There is a lot more overhead in the "with" block than the "without" block due to the Thread creation and management. Using threads will help the most when the code is IO-bound, and it appears that is NOT the case. Four searches complete in 20ms (without block), which implies that in parallel those searches should take less that amount of time. The "with" block takes 100ms to execute, so we can deduce that at least 80ms of that time is not spent in searches. Try benchmarking with longer queries to see how the results differ.
Note that I've made the assumption that all searches have the same latency, which may or may not be true, and always perform the same. It may be possible that the "without" block benefits from some sort of query caching since it runs after the "with" block. Do results differ when you swap the order of the benchmarks? Also, I'm ignoring overhead from the iteration (1.times). You should remove that unless you change the number of iterations to something greater than 1.

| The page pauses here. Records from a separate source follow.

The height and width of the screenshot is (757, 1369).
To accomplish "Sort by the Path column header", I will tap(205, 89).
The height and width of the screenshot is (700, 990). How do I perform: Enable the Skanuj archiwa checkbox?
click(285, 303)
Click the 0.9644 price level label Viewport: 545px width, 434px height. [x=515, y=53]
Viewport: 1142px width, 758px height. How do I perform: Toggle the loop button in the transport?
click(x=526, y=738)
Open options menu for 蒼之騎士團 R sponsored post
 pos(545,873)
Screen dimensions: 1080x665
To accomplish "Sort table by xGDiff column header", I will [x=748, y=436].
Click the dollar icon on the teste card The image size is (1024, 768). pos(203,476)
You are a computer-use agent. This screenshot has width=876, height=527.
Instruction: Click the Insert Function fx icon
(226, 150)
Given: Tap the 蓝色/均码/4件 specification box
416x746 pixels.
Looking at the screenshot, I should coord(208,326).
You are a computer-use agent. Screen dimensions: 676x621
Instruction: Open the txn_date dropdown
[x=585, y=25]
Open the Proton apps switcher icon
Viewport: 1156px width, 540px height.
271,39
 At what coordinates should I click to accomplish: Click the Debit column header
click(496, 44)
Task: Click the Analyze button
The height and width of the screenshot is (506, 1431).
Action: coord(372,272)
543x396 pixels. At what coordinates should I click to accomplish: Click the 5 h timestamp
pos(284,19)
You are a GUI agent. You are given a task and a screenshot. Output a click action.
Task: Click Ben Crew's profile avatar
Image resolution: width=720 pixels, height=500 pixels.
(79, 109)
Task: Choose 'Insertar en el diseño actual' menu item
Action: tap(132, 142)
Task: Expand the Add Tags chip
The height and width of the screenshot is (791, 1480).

Even though you are using threads, and hence performing query IO in parallel, you still need to deserialize whatever results are coming back from your queries. This uses the CPU. MRI Ruby 2.0.0 has a global interpreter lock. This means Ruby code can only run one line at a time, not in parallel, and only on one CPU core. In order to deserialize all your results, the CPU has to context switch many times between the different threads. This is a lot more overhead than deserializing each result set sequentially.
If your wall time is dominated by waiting for a response from your queries, and they don't all come back at the same time, then there might be an advantage to parallelizing with threads. But it's hard to predict that.
You could try using JRuby or Rubinius. These will both utilize multiple cores, and hence can actually speed up your code as expected.